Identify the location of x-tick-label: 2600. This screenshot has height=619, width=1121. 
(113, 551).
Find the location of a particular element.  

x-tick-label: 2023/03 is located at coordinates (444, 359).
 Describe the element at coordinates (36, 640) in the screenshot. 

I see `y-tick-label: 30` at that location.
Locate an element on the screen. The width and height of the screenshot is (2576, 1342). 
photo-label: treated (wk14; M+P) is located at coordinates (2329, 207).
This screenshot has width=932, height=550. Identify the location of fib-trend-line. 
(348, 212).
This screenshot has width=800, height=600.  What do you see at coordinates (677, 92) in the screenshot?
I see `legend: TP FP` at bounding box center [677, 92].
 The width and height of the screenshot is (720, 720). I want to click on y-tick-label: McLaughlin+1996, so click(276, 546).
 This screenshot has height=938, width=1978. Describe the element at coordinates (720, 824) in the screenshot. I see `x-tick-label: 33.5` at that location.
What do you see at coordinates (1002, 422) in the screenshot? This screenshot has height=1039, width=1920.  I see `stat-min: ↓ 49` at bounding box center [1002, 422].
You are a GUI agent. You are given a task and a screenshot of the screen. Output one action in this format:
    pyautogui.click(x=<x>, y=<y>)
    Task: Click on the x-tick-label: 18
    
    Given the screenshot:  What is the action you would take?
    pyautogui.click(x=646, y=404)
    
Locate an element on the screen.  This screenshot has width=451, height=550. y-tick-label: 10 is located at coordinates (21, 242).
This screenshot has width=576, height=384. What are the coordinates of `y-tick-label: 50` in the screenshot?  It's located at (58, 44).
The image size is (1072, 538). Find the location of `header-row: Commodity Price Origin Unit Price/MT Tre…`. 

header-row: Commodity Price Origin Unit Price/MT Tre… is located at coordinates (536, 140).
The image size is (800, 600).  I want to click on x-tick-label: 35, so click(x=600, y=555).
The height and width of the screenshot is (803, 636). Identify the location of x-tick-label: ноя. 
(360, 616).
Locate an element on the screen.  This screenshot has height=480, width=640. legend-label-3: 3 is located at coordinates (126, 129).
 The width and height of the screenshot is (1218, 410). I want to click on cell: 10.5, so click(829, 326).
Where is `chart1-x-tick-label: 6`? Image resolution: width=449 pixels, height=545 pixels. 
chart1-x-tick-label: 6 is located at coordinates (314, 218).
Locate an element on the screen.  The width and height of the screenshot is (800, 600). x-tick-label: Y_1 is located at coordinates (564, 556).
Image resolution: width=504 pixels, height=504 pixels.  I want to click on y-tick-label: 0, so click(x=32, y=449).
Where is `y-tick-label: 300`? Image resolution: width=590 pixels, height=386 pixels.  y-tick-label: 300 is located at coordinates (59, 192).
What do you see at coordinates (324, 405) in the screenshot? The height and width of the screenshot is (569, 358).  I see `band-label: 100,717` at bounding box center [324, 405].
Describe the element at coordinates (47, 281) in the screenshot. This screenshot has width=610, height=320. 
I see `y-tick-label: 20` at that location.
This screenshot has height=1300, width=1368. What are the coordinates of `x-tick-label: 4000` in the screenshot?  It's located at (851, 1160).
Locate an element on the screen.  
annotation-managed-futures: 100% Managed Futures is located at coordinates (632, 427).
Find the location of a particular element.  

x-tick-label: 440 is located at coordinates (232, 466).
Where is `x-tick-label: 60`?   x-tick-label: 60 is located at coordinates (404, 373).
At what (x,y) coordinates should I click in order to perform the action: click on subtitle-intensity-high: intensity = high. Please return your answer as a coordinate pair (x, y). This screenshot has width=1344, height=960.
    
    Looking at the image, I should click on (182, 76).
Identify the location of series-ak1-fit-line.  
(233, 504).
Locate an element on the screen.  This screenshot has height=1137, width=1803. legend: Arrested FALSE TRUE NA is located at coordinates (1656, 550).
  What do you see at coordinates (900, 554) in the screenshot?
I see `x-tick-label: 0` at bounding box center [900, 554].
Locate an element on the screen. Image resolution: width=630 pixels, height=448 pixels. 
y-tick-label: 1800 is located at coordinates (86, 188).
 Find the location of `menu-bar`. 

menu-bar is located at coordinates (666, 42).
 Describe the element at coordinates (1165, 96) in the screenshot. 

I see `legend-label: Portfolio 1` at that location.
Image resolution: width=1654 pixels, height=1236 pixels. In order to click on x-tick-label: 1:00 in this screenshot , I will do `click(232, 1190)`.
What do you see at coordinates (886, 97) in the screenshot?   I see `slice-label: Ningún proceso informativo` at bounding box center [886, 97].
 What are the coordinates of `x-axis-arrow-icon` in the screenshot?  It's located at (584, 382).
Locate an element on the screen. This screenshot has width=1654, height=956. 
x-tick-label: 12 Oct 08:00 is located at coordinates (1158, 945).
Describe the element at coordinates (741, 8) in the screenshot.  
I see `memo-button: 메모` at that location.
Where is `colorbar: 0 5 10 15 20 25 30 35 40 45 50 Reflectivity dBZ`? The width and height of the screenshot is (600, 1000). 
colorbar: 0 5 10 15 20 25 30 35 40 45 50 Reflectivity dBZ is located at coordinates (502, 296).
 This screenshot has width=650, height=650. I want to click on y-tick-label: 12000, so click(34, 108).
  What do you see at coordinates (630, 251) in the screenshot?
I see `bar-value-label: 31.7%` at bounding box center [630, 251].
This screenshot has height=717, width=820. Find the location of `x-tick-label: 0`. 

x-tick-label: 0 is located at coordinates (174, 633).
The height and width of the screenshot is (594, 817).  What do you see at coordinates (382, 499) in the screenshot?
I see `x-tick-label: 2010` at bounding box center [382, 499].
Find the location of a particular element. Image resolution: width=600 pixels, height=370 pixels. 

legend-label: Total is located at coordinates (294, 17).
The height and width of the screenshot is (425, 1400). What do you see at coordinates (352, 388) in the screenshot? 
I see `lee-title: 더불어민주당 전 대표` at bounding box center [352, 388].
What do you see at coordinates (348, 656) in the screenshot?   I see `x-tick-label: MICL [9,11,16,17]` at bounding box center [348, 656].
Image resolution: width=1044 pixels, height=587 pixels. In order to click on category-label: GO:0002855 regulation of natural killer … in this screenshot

+---+

## Problem to solve:
Convert the lines of the records, from the line containing "is (600, 1000)." through the line containing "center [382, 499].", into a Markdown table with the columns Row and Line. Give each line its own numbered row and skip any blank lines.

## Response to this task:
| Row | Line |
|---|---|
| 1 | Where is `colorbar: 0 5 10 15 20 25 30 35 40 45 50 Reflectivity dBZ`? The width and height of the screenshot is (600, 1000).  |
| 2 | colorbar: 0 5 10 15 20 25 30 35 40 45 50 Reflectivity dBZ is located at coordinates (502, 296). |
| 3 |  This screenshot has width=650, height=650. I want to click on y-tick-label: 12000, so click(34, 108). |
| 4 |   What do you see at coordinates (630, 251) in the screenshot? |
| 5 | I see `bar-value-label: 31.7%` at bounding box center [630, 251]. |
| 6 | This screenshot has height=717, width=820. Find the location of `x-tick-label: 0`.  |
| 7 | x-tick-label: 0 is located at coordinates (174, 633). |
| 8 | The height and width of the screenshot is (594, 817).  What do you see at coordinates (382, 499) in the screenshot? |
| 9 | I see `x-tick-label: 2010` at bounding box center [382, 499]. |